-- GIVEN TEXT follows --
Friday, June 30, 2023

On The Road Again


The pandemic is officially over. The proof is that Rick and I have taken off on a new sailing adventure, this time for four months over the summer and early fall. We plan to sail to Maine and back like we have done a number of times before, but for this trip take our time doing it, returning to Baltimore sometime in October. 

There were no boating excursions during 2020, at least for us. The marina was closed and we couldn’t get to our boat to do the usual maintenance and repairs, let alone have the boat put into the water. Besides, there was nowhere to go: any extensive sailing trip includes stopping at marinas for fuel and water, and like our own marina, they were all closed. So we spent that first pandemic year in our house, taking walks, streaming movies and being hermits like everyone else. 


Since then, we've taken Valkyrie on a few short trips, but nothing major. Rick added a new under-decks self-steering system to the boat, and struggled with the installation all of last summer. We finally took off in the last week of September for a short jaunt in the lower Chesapeake, but it rained for almost the entire two weeks. It’s been four years since we’ve taken the boat all the way up to Maine, and boats don’t do that well just sitting on the hard, unused. There was a lot of preparation necessary this year before we could take off on a long excursion.



We cleaned and polished the hull, washed the deck, oiled the teak, refinished some of the woodwork, repaired the toe-rail, washed, waterproofed and repaired the boat canvas, and repainted the bottom, all before putting the boat in the water. 


Valkyrie goes in the water!

Just for comparison, Rick's dear friend Tim launched his 28' Triton the day before we went in. Valkyrie is 35'. (Not that size matters of course.  😁)

Then there was the provisioning. Several trips to buy bags and bags of nonperishables, canned goods and the like, loading on clothes, personal items, etc.  I don’t know how we managed to fit it all into the boat. We flushed the water tanks , and filled the water jugs with drinking water.





Something new this year; ants. They have apparently taken advantage of the boat being on the hard for so long, and they have moved in! I had to use Terro ant killer which they love to eat and carry back to their nest to kill everyone else, and I feel badly for them. (But not THAT badly…)




Our dinghy has been hanging out on our back patio for the past year, and we kept forgetting that she wouldn’t just be magically transported down to the boat somehow. Once Valkyrie was basically ready to go, we couldn’t put off dealing with her any longer. So we rented a UHaul truck and our son Dewey helped load her in. The mid-Atlantic had been in a drought for many weeks at this point, and rain was finally on the way, but - welcome though it was - it came one day earlier than expected and doused our moving day. Of course it did. 





10' truck wasn't big enough for the 10' dinghy. Ricky and rope to the rescue.

Aaaaand then the battery in the truck died so we had to jump it.
-- GIVEN TEXT concluded --
-- DATA EXCERPTS follows --
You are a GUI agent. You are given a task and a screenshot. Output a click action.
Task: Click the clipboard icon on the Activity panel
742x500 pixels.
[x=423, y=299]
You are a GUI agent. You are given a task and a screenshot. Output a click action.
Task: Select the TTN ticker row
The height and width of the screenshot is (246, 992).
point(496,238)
-- DATA EXCERPTS concluded --
-- DATA EXCERPTS follows --
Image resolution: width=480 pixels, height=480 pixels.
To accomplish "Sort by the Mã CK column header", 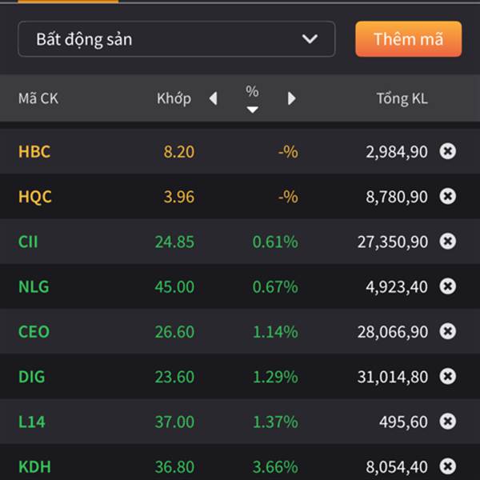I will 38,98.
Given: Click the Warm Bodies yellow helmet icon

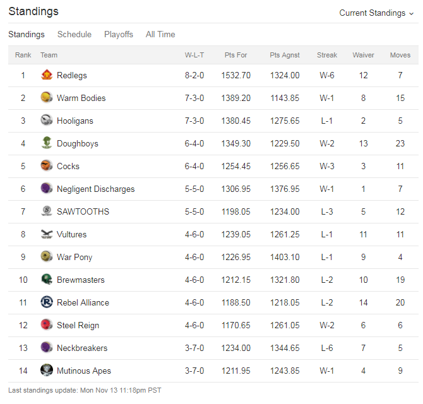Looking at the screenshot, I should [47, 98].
-- DATA EXCERPTS concluded --
-- DATA EXCERPTS follows --
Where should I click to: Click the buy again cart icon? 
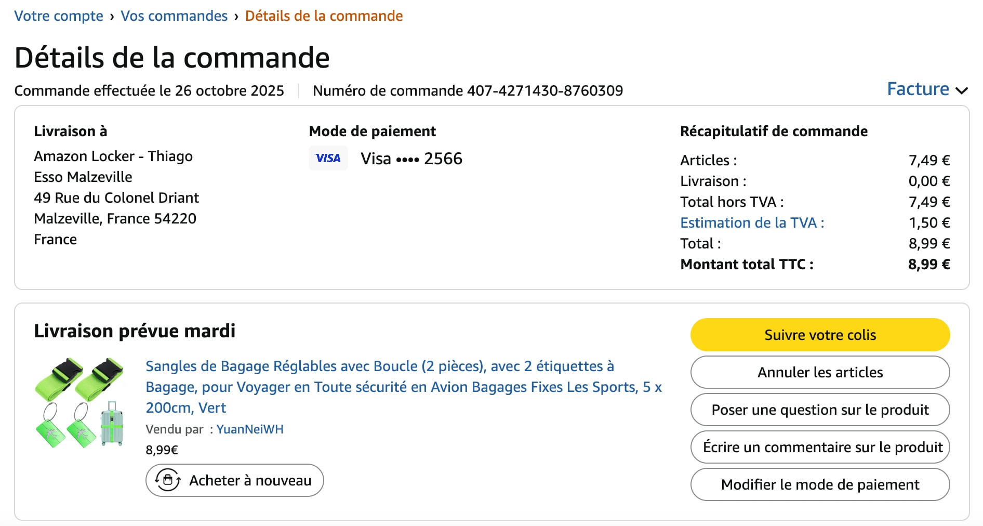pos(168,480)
-- DATA EXCERPTS concluded --
= TASK BRIEF =
According to the sailing post, when do the two sailors plan to return to Baltimore? The items have no connection to the sailing post.

= ANSWER TO THE EXERCISE =
Sometime in October.